In fuga da una professione
Un articolo pubblicato lo scorso anno dal sito dell’Enpam (l'ente di previdenza dei medici) intitolato “Quota 100, medici tentati dall’esodo di massa”, aveva preannunciato una fuga in larga scala con l’introduzione della riforma. I motivi erano stati rintracciati in un malessere generale che aveva pervaso la categoria, dovuto ad una sempre minore considerazione del ruolo professionale da parte dell’opinione pubblica, accompagnata però da responsabilità in continua crescita. L’articolo faceva poi riferimento ad una “maggiore burocratizzazione delle funzioni, con inevitabile scontento professionale” e all’età media che ha ormai superato i 55 anni, in un ambiente che resta però faticoso, specialmente per quanto riguarda i lunghi turni.
Il Sole 24 Ore precisa che per quanto riguarda il triennio 2019-2021 il totale dei medici che uscirebbe dal mondo del lavoro, tra legge Fornero e quota 100, arriverebbe in realtà a 25mila professionisti. Entro il 2025, procedendo secondo le stime, si parlerebbe di più di 52.000 specialisti, ossia il 50% di quelli attualmente impiegati. Già ad oggi si registra una mancanza di 10mila specialisti, un gap che riguarda in particolare alcuni settori strategici e che è destinato a diventare più profondo entro il 2025. Se non si implementano le misure necessarie si prevede una carenza di 4.189 medici nei reparti di emergenza, 3.323 nella pediatria, 1.828 nella medicina interna e 1.395 nel settore dell’anestesia.
La mancanza di connessione fra mondo accademico e lavorativo
“I numeri parlano chiaro”, hanno detto i deputati di LeU: “Ci potremmo trovare all’improvviso con il 25% in meno dei medici e con il 30% in meno degli infermieri”. Quello che è stato definito dai parlamentari come “un esodo insostenibile per il nostro paese” si scontra con quelle che sono le problematiche del turnover, il ricambio della forza-lavoro. Il presidente della Federazioni Nazionale degli Ordini dei Medici Chirurghi e degli Odontoiatri (Fnomceo), Filippo Anelli, ha denunciato la presenza di 15mila giovani medici “intrappolati nell’imbuto formativo”. Le figure necessarie per sostituire chi ha diritto alla pensione, quindi, non mancherebbero, ma sarebbero bloccate nelle scuole di specializzazione, attendendo per anni in un “limbo fatto di inoccupazione, sottoccupazione, disoccupazione”.

▶ **VOCI ELENCATE**
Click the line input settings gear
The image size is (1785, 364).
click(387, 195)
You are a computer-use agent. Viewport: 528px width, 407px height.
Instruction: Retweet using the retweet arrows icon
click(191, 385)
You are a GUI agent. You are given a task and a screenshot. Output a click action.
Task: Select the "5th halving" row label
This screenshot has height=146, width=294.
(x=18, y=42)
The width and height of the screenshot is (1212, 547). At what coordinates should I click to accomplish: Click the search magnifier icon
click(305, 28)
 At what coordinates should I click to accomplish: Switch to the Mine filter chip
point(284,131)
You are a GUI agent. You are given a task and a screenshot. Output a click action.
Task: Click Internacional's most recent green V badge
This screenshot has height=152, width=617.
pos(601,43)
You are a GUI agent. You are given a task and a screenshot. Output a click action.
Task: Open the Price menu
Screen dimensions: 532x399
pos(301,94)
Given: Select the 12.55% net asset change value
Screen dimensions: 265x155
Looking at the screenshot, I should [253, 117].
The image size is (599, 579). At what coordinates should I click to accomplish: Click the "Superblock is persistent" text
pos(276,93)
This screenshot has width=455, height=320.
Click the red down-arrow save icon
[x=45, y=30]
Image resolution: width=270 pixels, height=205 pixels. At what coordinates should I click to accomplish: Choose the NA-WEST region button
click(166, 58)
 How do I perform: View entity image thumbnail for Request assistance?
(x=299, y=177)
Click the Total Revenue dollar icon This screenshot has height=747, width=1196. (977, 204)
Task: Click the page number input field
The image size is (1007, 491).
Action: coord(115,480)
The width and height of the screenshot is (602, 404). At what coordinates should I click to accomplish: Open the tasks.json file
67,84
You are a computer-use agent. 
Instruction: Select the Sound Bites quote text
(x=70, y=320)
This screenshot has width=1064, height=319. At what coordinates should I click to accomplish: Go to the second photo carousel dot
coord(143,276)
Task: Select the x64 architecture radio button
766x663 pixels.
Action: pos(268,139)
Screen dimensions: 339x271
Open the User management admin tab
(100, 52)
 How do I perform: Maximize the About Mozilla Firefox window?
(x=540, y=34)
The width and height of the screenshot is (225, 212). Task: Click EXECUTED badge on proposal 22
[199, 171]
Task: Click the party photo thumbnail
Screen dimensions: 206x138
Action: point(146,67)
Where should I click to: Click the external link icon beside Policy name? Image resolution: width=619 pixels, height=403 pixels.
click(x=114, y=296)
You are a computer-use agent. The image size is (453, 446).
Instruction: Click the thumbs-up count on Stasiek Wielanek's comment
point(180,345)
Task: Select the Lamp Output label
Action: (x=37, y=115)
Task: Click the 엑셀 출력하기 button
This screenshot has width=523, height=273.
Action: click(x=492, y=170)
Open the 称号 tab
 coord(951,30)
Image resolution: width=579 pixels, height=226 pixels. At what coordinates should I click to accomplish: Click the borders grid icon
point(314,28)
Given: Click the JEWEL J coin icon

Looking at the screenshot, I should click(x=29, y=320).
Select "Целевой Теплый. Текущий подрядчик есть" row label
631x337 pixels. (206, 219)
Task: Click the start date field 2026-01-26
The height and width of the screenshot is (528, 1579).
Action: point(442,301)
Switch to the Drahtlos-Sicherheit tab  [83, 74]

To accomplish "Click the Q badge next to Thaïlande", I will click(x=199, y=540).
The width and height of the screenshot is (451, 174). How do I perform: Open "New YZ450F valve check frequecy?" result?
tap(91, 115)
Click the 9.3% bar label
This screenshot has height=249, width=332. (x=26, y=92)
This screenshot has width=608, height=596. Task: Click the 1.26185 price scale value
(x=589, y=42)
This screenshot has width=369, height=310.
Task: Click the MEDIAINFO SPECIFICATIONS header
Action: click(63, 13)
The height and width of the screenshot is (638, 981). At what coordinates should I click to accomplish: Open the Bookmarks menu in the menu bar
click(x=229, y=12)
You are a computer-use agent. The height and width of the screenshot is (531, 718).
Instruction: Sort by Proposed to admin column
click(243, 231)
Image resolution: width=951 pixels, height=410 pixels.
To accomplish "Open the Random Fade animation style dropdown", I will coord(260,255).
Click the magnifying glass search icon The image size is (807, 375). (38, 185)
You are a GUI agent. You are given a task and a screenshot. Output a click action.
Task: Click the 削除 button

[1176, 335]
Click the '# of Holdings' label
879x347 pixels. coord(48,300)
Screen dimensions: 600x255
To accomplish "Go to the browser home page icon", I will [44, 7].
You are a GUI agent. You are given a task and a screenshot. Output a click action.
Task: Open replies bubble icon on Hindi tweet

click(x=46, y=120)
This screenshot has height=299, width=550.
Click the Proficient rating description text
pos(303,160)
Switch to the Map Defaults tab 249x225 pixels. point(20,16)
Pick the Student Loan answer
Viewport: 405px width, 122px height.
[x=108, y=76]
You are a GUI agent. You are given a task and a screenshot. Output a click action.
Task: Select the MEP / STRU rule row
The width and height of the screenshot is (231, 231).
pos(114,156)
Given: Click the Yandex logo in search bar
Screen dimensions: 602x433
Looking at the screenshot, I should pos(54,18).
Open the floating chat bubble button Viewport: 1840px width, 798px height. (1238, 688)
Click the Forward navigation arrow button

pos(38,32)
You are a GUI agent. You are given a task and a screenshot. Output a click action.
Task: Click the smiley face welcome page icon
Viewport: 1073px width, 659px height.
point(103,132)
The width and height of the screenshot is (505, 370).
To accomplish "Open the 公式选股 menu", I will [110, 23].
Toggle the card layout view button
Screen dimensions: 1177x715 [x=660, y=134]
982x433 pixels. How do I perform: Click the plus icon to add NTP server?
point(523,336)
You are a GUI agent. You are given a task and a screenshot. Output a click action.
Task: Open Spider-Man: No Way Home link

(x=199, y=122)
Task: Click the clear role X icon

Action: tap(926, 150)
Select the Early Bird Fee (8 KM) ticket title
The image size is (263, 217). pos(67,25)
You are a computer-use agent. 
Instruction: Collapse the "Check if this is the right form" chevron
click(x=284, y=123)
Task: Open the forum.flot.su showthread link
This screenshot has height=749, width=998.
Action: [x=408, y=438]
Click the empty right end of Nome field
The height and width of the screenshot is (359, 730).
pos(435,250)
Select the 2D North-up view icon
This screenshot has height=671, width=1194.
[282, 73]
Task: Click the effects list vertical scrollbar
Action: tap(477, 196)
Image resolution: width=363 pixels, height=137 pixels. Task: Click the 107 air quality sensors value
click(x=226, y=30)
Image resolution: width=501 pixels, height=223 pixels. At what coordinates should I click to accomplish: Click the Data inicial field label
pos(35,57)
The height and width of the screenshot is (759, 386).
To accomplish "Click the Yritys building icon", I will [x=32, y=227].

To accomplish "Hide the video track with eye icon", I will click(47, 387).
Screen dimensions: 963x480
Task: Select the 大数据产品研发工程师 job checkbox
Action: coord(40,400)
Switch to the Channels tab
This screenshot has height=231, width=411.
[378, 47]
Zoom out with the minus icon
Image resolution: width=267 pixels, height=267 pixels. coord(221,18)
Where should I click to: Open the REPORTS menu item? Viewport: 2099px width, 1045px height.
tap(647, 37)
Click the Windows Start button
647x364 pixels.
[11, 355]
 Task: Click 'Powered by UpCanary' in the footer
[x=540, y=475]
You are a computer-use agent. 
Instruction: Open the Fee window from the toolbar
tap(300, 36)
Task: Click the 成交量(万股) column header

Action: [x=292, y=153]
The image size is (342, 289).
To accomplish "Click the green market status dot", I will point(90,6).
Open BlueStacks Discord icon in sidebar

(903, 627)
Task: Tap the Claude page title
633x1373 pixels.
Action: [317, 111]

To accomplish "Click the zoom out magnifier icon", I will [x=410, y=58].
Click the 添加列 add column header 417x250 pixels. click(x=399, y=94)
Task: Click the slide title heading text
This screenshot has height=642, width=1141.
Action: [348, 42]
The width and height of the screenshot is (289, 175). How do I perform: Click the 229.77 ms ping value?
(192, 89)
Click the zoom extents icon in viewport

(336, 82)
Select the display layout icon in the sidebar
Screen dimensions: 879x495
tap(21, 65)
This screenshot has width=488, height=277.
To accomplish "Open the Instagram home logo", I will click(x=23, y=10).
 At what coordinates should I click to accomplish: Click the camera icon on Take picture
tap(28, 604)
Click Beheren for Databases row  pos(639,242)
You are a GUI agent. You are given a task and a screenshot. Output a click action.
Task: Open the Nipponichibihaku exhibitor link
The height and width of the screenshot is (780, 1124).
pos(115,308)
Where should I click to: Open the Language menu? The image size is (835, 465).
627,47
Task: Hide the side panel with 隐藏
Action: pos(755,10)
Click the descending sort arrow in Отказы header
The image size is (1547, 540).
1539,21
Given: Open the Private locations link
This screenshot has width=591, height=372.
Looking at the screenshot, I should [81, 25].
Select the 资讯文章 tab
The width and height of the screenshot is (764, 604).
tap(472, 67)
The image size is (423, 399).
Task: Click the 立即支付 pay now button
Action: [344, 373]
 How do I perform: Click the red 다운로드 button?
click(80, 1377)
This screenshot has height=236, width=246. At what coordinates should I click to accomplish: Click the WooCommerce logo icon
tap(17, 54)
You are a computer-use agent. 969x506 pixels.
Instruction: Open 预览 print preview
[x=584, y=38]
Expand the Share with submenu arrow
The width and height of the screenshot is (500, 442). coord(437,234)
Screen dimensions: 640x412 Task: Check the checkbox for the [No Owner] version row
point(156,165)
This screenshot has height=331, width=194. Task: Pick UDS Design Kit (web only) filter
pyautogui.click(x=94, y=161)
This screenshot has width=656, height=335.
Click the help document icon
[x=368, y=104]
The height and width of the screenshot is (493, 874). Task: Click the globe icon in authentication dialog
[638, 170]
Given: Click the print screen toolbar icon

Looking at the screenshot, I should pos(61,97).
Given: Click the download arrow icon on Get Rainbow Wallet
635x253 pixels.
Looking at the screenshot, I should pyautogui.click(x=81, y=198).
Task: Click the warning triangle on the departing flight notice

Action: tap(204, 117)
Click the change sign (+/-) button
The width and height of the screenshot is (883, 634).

▶ **CONSEGNA**
Nel testo sull'esodo dei medici, quale carenza di medici si prevede nella pediatria se non si implementano le misure necessarie?

▶ **RISULTATO**
Una carenza di 3.323 medici.